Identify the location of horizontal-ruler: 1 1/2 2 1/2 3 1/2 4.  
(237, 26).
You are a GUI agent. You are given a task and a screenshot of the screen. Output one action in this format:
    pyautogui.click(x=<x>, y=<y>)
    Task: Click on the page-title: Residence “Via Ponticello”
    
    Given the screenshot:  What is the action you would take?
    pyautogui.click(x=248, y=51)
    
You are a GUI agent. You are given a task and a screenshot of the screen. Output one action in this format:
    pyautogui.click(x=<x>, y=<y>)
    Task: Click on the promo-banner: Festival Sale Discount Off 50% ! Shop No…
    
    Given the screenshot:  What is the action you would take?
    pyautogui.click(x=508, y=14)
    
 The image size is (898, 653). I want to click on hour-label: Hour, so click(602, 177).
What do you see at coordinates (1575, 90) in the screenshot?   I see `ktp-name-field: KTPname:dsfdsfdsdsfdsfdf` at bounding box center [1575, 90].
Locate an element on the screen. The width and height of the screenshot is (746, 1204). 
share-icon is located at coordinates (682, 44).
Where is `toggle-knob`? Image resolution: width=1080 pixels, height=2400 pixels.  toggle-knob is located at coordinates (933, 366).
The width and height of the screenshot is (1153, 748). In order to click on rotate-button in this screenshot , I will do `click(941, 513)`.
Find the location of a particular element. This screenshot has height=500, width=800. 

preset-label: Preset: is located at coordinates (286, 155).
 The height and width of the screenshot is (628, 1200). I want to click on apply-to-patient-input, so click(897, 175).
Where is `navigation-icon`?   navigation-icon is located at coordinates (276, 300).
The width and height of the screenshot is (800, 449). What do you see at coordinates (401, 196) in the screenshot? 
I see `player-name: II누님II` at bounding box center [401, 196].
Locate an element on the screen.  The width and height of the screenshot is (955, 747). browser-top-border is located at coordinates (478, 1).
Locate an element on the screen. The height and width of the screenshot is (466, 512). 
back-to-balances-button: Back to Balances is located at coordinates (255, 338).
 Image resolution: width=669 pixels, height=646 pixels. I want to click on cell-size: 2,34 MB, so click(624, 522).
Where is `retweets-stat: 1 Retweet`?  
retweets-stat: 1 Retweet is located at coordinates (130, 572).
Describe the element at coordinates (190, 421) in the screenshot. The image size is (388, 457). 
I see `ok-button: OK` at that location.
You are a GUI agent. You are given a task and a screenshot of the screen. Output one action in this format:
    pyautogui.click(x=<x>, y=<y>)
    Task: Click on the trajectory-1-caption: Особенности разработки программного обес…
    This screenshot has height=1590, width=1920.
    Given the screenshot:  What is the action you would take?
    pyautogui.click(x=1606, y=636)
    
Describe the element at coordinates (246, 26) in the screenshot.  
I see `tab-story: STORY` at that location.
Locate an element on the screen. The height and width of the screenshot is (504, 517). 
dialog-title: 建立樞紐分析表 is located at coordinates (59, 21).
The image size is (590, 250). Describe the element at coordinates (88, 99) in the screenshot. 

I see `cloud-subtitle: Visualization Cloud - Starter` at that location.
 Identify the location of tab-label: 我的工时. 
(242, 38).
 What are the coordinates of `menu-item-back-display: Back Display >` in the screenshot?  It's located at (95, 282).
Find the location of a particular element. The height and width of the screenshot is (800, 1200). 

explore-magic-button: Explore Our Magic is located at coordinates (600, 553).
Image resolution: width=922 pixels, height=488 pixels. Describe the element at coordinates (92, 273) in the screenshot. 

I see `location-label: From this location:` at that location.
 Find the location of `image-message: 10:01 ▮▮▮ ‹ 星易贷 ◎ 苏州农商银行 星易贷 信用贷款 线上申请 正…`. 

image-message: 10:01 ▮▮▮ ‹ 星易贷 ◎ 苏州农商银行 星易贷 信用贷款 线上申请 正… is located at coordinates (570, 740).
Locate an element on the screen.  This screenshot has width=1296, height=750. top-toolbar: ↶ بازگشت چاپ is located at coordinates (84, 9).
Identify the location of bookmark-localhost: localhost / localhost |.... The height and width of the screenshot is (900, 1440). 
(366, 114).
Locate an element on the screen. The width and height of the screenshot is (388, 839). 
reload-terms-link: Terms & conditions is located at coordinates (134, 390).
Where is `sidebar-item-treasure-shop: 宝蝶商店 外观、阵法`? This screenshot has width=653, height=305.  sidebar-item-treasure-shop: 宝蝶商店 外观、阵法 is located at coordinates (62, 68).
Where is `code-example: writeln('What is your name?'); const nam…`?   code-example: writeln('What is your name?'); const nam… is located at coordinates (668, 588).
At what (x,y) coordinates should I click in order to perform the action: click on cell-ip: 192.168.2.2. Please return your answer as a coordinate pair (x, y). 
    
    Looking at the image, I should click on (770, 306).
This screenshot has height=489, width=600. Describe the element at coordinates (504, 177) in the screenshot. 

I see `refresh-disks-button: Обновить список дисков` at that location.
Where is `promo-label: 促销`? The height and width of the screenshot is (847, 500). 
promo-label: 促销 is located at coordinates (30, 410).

▸ **TRY IT**
Copy all of the data above word for word, with every line unchanged.

▸ **ANSWER TO THIS EXERCISE**
Identify the location of horizontal-ruler: 1 1/2 2 1/2 3 1/2 4.  
(237, 26).
You are a GUI agent. You are given a task and a screenshot of the screen. Output one action in this format:
    pyautogui.click(x=<x>, y=<y>)
    Task: Click on the page-title: Residence “Via Ponticello”
    
    Given the screenshot:  What is the action you would take?
    pyautogui.click(x=248, y=51)
    
You are a GUI agent. You are given a task and a screenshot of the screen. Output one action in this format:
    pyautogui.click(x=<x>, y=<y>)
    Task: Click on the promo-banner: Festival Sale Discount Off 50% ! Shop No…
    
    Given the screenshot:  What is the action you would take?
    pyautogui.click(x=508, y=14)
    
 The image size is (898, 653). I want to click on hour-label: Hour, so click(602, 177).
What do you see at coordinates (1575, 90) in the screenshot?   I see `ktp-name-field: KTPname:dsfdsfdsdsfdsfdf` at bounding box center [1575, 90].
Locate an element on the screen. The width and height of the screenshot is (746, 1204). 
share-icon is located at coordinates (682, 44).
Where is `toggle-knob`? Image resolution: width=1080 pixels, height=2400 pixels.  toggle-knob is located at coordinates (933, 366).
The width and height of the screenshot is (1153, 748). In order to click on rotate-button in this screenshot , I will do `click(941, 513)`.
Find the location of a particular element. This screenshot has height=500, width=800. 

preset-label: Preset: is located at coordinates (286, 155).
 The height and width of the screenshot is (628, 1200). I want to click on apply-to-patient-input, so click(897, 175).
Where is `navigation-icon`?   navigation-icon is located at coordinates (276, 300).
The width and height of the screenshot is (800, 449). What do you see at coordinates (401, 196) in the screenshot? 
I see `player-name: II누님II` at bounding box center [401, 196].
Locate an element on the screen.  The width and height of the screenshot is (955, 747). browser-top-border is located at coordinates (478, 1).
Locate an element on the screen. The height and width of the screenshot is (466, 512). 
back-to-balances-button: Back to Balances is located at coordinates (255, 338).
 Image resolution: width=669 pixels, height=646 pixels. I want to click on cell-size: 2,34 MB, so click(624, 522).
Where is `retweets-stat: 1 Retweet`?  
retweets-stat: 1 Retweet is located at coordinates (130, 572).
Describe the element at coordinates (190, 421) in the screenshot. The image size is (388, 457). 
I see `ok-button: OK` at that location.
You are a GUI agent. You are given a task and a screenshot of the screen. Output one action in this format:
    pyautogui.click(x=<x>, y=<y>)
    Task: Click on the trajectory-1-caption: Особенности разработки программного обес…
    This screenshot has height=1590, width=1920.
    Given the screenshot:  What is the action you would take?
    pyautogui.click(x=1606, y=636)
    
Describe the element at coordinates (246, 26) in the screenshot.  
I see `tab-story: STORY` at that location.
Locate an element on the screen. The height and width of the screenshot is (504, 517). 
dialog-title: 建立樞紐分析表 is located at coordinates (59, 21).
The image size is (590, 250). Describe the element at coordinates (88, 99) in the screenshot. 

I see `cloud-subtitle: Visualization Cloud - Starter` at that location.
 Identify the location of tab-label: 我的工时. 
(242, 38).
 What are the coordinates of `menu-item-back-display: Back Display >` in the screenshot?  It's located at (95, 282).
Find the location of a particular element. The height and width of the screenshot is (800, 1200). 

explore-magic-button: Explore Our Magic is located at coordinates (600, 553).
Image resolution: width=922 pixels, height=488 pixels. Describe the element at coordinates (92, 273) in the screenshot. 

I see `location-label: From this location:` at that location.
 Find the location of `image-message: 10:01 ▮▮▮ ‹ 星易贷 ◎ 苏州农商银行 星易贷 信用贷款 线上申请 正…`. 

image-message: 10:01 ▮▮▮ ‹ 星易贷 ◎ 苏州农商银行 星易贷 信用贷款 线上申请 正… is located at coordinates (570, 740).
Locate an element on the screen.  This screenshot has width=1296, height=750. top-toolbar: ↶ بازگشت چاپ is located at coordinates (84, 9).
Identify the location of bookmark-localhost: localhost / localhost |.... The height and width of the screenshot is (900, 1440). 
(366, 114).
Locate an element on the screen. The width and height of the screenshot is (388, 839). 
reload-terms-link: Terms & conditions is located at coordinates (134, 390).
Where is `sidebar-item-treasure-shop: 宝蝶商店 外观、阵法`? This screenshot has width=653, height=305.  sidebar-item-treasure-shop: 宝蝶商店 外观、阵法 is located at coordinates (62, 68).
Where is `code-example: writeln('What is your name?'); const nam…`?   code-example: writeln('What is your name?'); const nam… is located at coordinates (668, 588).
At what (x,y) coordinates should I click in order to perform the action: click on cell-ip: 192.168.2.2. Please return your answer as a coordinate pair (x, y). 
    
    Looking at the image, I should click on (770, 306).
This screenshot has height=489, width=600. Describe the element at coordinates (504, 177) in the screenshot. 

I see `refresh-disks-button: Обновить список дисков` at that location.
Where is `promo-label: 促销`? The height and width of the screenshot is (847, 500). 
promo-label: 促销 is located at coordinates (30, 410).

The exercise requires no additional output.